We are money slaves. We believe that without money we haven’t “made it in life.”   In order to get better education, we have to pay hard cash for it. Why is that?

When working we all know men and women don’t earn the same salary even though they are doing the same work and working same hours (sexism).

We are not free of wage slavery. But as the youth of today we are in debt. We work hard and long hours to pay our debts. We pay too much varsity fees. Some take loans, paying thousands of school fees, but end up earning R4000+ as a monthly salary…is that fair? No.

We end up being depressed, some dropping out of school, overworking ourselves because we are forever indebted.

Can you imagine how precious life would be without money? Yes! That’s where communism comes in. Anything and everything is possible if we all unite and sing in one voice. It may seem impossible to live a life without money but it is 100% possible. Capitalist society has ruined everyone. It is time for that to change and we need each and everyone to be a part of the change.

—New mom in South Africa

Learning Dialectical Materialism Helps Us Do Better and Overcome Weaknesses, Doubts, Obstacles

The collective, for the past three weeks or so, has been studying dialectical materialism, the communist philosophy of knowledge and change. New comrades are learning from old comrades who have a bit of experience on dialectics. The process is not one-way. Also, comrades with experience are learning and expanding their knowledge as a result of this collective studying.

This communist knowledge has been helpful and somehow illuminating for the new comrades. We studied the laws of dialectics: The Unity and Struggle of Opposites, Negation of Negation and Quantity into Quality. Having analysed these laws and their importance in our revolutionary struggle towards communism, it has helped to clarify and answer some doubts which some new comrades had about the movement.

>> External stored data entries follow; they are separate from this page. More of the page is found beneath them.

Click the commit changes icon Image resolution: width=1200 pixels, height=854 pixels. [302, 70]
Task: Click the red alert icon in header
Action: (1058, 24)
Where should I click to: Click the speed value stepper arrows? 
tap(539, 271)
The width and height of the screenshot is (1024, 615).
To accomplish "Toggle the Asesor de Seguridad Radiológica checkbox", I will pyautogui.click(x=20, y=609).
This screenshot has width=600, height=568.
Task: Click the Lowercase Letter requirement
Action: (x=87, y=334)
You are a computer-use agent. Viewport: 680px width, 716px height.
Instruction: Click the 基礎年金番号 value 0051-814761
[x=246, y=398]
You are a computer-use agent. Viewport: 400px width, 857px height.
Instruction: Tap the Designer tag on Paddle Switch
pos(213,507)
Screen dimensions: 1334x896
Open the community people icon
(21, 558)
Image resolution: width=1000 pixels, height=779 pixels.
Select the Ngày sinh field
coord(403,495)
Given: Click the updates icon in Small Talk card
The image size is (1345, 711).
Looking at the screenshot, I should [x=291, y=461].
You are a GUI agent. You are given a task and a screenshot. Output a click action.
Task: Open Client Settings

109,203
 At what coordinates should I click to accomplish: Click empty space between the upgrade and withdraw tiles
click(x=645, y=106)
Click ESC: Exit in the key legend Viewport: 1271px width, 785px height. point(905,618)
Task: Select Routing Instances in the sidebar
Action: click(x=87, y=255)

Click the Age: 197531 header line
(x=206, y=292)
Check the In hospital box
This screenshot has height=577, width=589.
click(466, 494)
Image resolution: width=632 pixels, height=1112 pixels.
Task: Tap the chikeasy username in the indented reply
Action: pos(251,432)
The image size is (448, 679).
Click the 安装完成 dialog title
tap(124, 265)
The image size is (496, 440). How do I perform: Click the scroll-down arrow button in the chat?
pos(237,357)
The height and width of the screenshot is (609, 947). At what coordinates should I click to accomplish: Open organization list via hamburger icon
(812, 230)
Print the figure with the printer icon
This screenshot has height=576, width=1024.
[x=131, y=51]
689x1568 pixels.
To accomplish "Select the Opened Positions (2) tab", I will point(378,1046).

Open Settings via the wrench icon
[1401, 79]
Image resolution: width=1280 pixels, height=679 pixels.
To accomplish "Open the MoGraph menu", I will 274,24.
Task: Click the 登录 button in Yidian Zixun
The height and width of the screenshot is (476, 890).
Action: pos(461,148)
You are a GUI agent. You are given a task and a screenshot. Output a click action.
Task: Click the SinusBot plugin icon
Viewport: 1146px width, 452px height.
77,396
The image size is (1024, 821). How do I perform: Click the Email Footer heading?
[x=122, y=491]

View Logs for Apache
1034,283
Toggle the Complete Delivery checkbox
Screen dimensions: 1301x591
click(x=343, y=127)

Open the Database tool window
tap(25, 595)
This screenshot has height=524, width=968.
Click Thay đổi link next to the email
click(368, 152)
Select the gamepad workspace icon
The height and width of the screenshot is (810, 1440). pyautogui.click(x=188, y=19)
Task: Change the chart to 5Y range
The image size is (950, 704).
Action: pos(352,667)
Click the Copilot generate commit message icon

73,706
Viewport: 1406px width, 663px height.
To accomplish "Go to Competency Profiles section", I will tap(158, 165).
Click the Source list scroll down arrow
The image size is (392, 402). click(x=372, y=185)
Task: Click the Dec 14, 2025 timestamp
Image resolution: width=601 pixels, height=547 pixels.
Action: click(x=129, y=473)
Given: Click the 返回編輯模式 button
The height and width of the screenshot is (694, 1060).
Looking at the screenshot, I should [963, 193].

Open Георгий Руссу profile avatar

For example, one comrade thought at first that we were too passive, not urgent enough when we were holding meetings, distributing the Red Flag and having collective discussions with fellow workers, friends etc. She thought what the collective was doing was not useful.

She changed her mind after having understood how quantity can change into quality (the growth of the party). And how meetings and discussions can help us resolve our internal contradictions, which in turn strengthens the party. She said, “Now I see where mobilising the masses comes from and how the party can grow from distributing the Red Flag and having discussions and meetings to critically discuss our weaknesses”.

We are putting the knowledge we have gained from this into practice. We are realising the dialectical relation between reading and writing. Since we have been reading and discussing certain articles (especially page 2) as a collective (while encouraging our friends to read the whole paper not only in the meetings but as individuals), more comrades have started to write more for the paper. They are putting the party’s line at the forefront of their writing.

We are studying dialectics not just to know about dialectical materialism but also to improve on the theories through the experience of our struggle. We see the need to change this crisis-infested capitalism, which brings about exploitation and misery to the working class from India, USA, Brazil, South Africa etc.

In South Africa, the latest stats show millions losing jobs, unemployment at all-time high, job cuts from every sector. Growing and mobilising masses to the party has never been more urgent. We are committed to expanding exponentially from the moderate growth of the collectives.